_WORK INSTRUCTIONS_
Copy every line of the entries below word for word, but leave the pictures out.

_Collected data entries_
— begin —

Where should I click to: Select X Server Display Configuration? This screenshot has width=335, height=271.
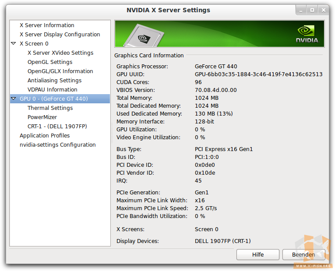[x=60, y=35]
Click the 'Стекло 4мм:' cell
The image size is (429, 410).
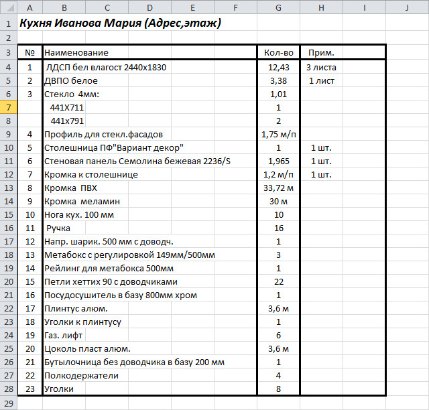(71, 94)
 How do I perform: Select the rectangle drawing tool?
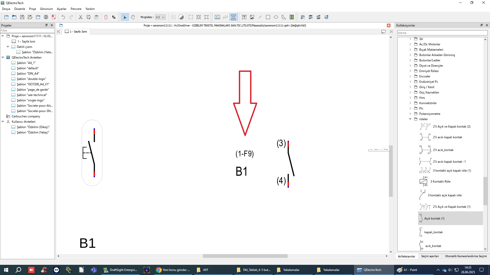268,17
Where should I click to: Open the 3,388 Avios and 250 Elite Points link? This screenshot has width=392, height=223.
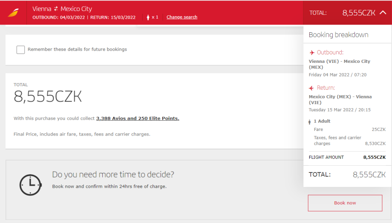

— end —

_ANSWER TO THE EXERCISE_
Where should I click to: Select X Server Display Configuration? This screenshot has width=335, height=271.
[x=60, y=35]
Click the 'Стекло 4мм:' cell
The image size is (429, 410).
(71, 94)
 How do I perform: Select the rectangle drawing tool?
268,17
Where should I click to: Open the 3,388 Avios and 250 Elite Points link? This screenshot has width=392, height=223.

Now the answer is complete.